The control objective for the ego car is to maintain its speed close to the lead car while the relative distance is safe, i.e., $\Delta d\to 0$ and $v\left(k\right)\to 0$ as k reaches to infinity. A switched model predictive control (SAMPC) is used to achieve this objective. Acceleration of the ego vehicle should be adaptively changed in order to regulate $\Delta d$. The acceleration command is calculated by solving the following constrained optimization problem during each sampling period [33].

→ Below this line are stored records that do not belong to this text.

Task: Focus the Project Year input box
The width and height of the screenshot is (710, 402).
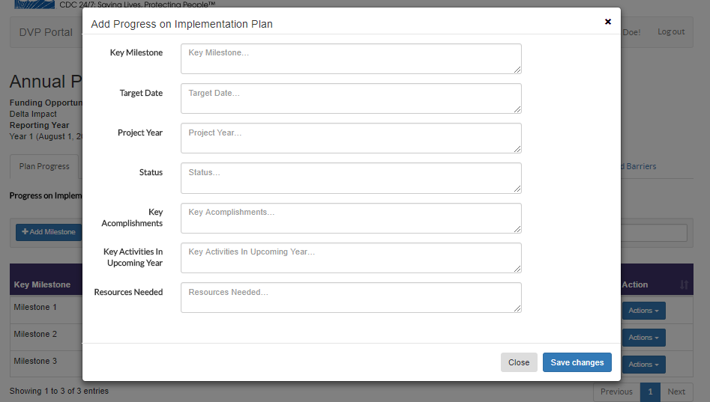Action: click(351, 138)
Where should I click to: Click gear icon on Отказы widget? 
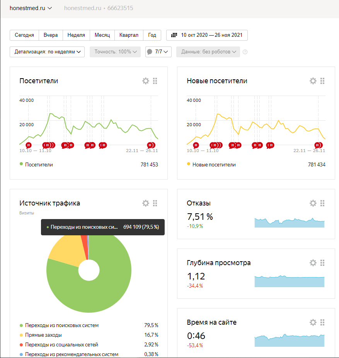coord(313,203)
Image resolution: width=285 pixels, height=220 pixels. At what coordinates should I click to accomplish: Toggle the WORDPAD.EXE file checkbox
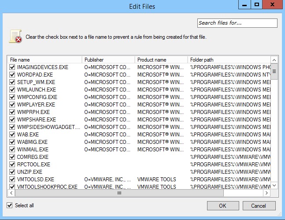(x=12, y=74)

$$\begin{array}{l}\underset{u}{\mathrm{Min}J\left(t\right)}={{\displaystyle \int }}_t^{t+T}\left\{z^T\left(t+k\right)Qz\left(t+k\right)+\Delta u^T\left(t+k\right)R\Delta u\left(t+k\right)\right\}dk\hfill \\ s.t\{\begin{array}{l}\Delta d\ge 0\hfill \\ v_{min}\le v_e\left(k\right)\le v_{max}\hfill \\ a_{min}\le a_e\left(k\right)\le a_{max}\hfill \\ u_{min}\le u\left(k\right)\le u_{max}\hfill \end{array}\hfill \end{array}.$$

(15)

where t is the current time, p is the prediction horizon, and $\Delta u$ is the increment of the control input. $Q_t,$ $R_t^{\Delta u},$ and $R_t^u$ refer to the weight matrices for the following error, change rate, and magnitude of the control input, respectively.

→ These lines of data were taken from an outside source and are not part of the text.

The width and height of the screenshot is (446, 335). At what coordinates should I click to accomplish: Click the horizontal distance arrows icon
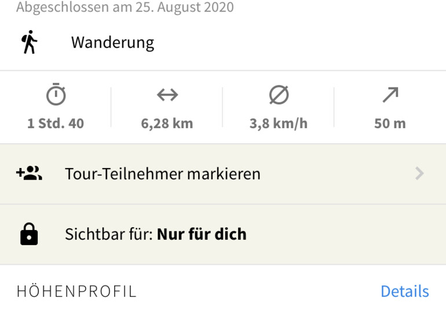point(167,94)
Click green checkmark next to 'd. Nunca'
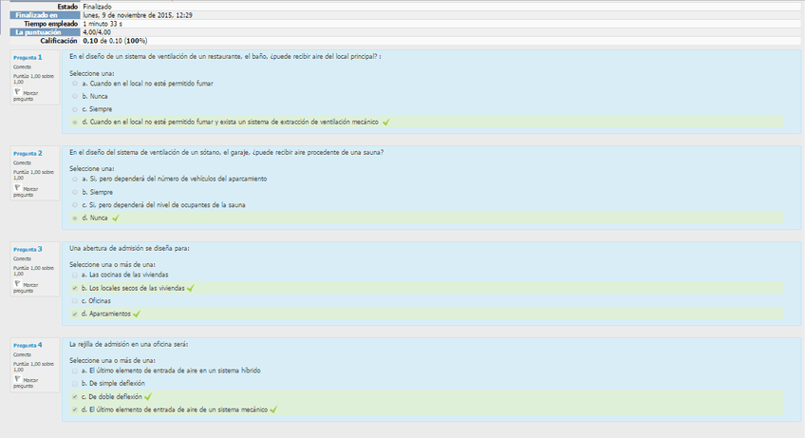This screenshot has width=805, height=438. pos(115,218)
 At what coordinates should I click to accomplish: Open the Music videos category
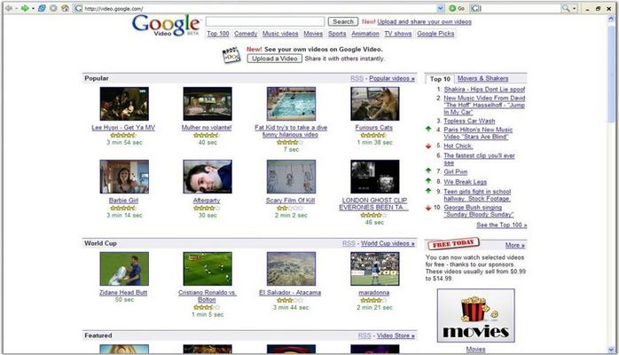coord(281,34)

As a normal ACC, the MPC control objective should be distance control, i.e., $z=z_1=\Delta d$ in Equation (15). However, we will show in simulations that the performance of such a controller is poor when the ego car falls behind for any reason. In order to solve this issue, an AMPC is considered in which the control objective is adaptively changed based on the distance $\Delta d$ between ego and lead cars. When $\Delta d$ is large, i.e., the ego vehicle is far behind the lead one, AMPC switches to a speed control system. Therefore, $z=z_2=\Delta v$ in the optimization problem (15), which results in accelerating the ego car to fill its gap with the lead. However, when $\Delta d$ becomes reasonably close to $d_{default}$, the control system switches to distance control and $z=z_1=\Delta d$. In this case, the ego car follows the driving profile of the lead by increasing and decreasing longitudinal acceleration such that $\Delta d\to 0$.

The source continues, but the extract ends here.